* **WHAT YOU NEED TO DO**
- A) List the three stages of stance at which the body-lean passage defines body lean.
- B) Write out the stretch of the body-lean passage from "In contrast, a" through "velocity and economy).", switching "economy" for "efficiency".

++++ TEXT PROVIDED

9
Improving Body Lean
Chapters 4 and 7 explored how shank angle at touchdown (SAT) is critically important. If the shank angle is large and positive, a massive braking force is produced, which slows running speed. Large shank angle also tends to dictate heel-striking over midfoot- and forefoot-strikes, thus spiking loading rates of impact forces on the leg and increasing the risk of injury.
In contrast, a negative SAT reduces the magnitude of both vertical and horizontal propulsive forces and thus limits running speed. A shank angle that is barely positive (approximately six degrees) is linked with the best-possible running, from the standpoints of both performance and injury prevention. A six-degree SAT allows the leg to absorb and store impact forces during the first moments of stance, and then places the leg in optimal position to create the best possible vertical and horizontal propulsive forces (optimizing running velocity and economy).
Compared with shank angle, the effects of body lean on performance and injury risk are not as strong but are nonetheless important. Body lean can be defined as the position of the body relative to vertical at three key stages of stance:
- At initial impact with the ground
- At mid-stance
- At toe-off
There is little scientific research available to guide us toward the establishment of optimal lean, so logic and experience must prevail. Consider the effects of the three lean patterns on propulsive force during stance.

++++++++
++++ DATA BLOCK

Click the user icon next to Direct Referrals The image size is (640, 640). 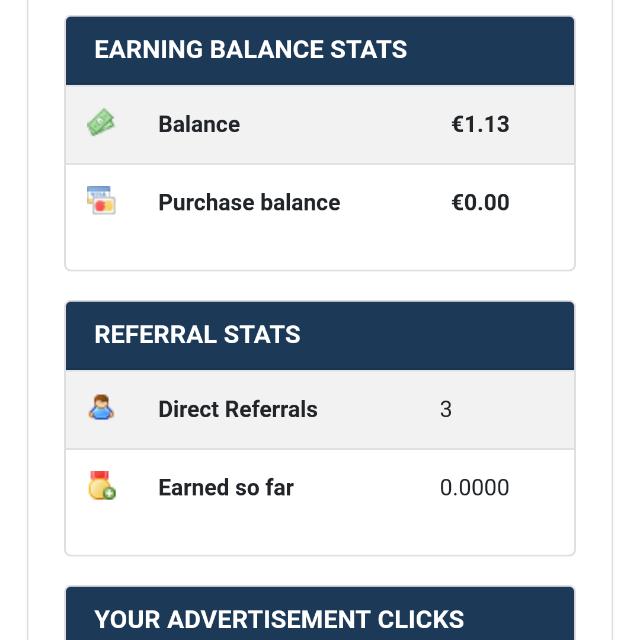pos(101,408)
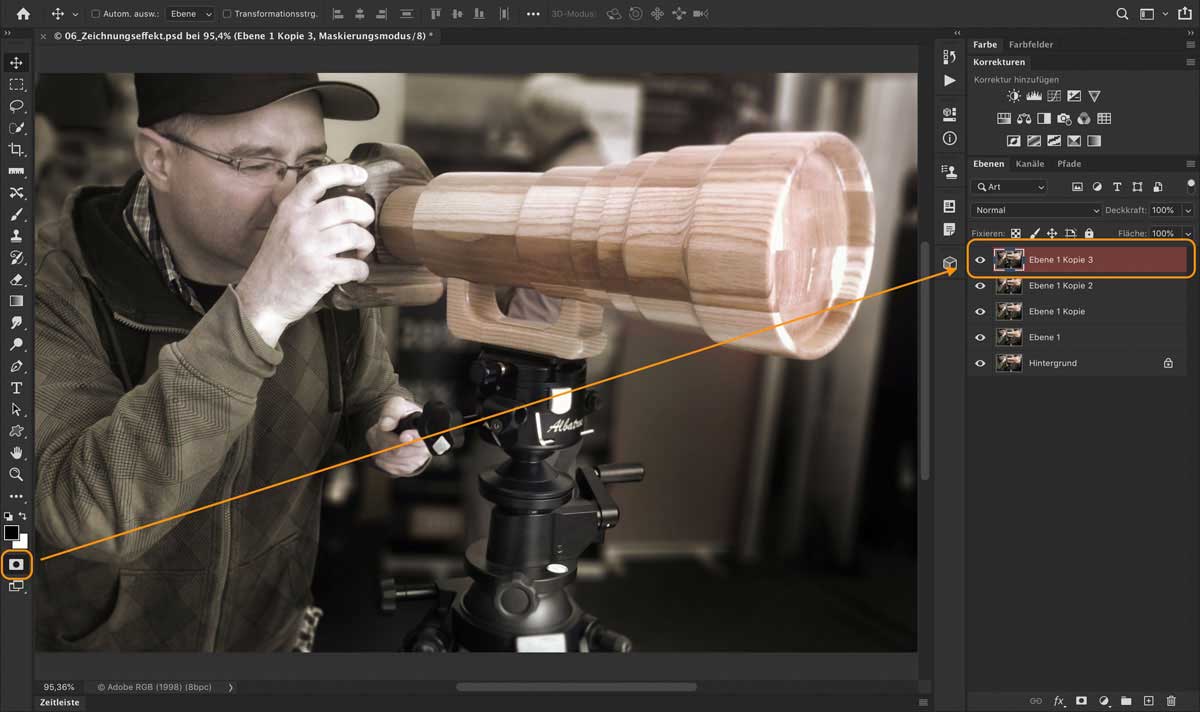Click the foreground color swatch
Image resolution: width=1200 pixels, height=712 pixels.
11,533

++++++++

* **RESULTS**
- A)
- At initial impact with the ground
- At mid-stance
- At toe-off

- B)
In contrast, a negative SAT reduces the magnitude of both vertical and horizontal propulsive forces and thus limits running speed. A shank angle that is barely positive (approximately six degrees) is linked with the best-possible running, from the standpoints of both performance and injury prevention. A six-degree SAT allows the leg to absorb and store impact forces during the first moments of stance, and then places the leg in optimal position to create the best possible vertical and horizontal propulsive forces (optimizing running velocity and efficiency).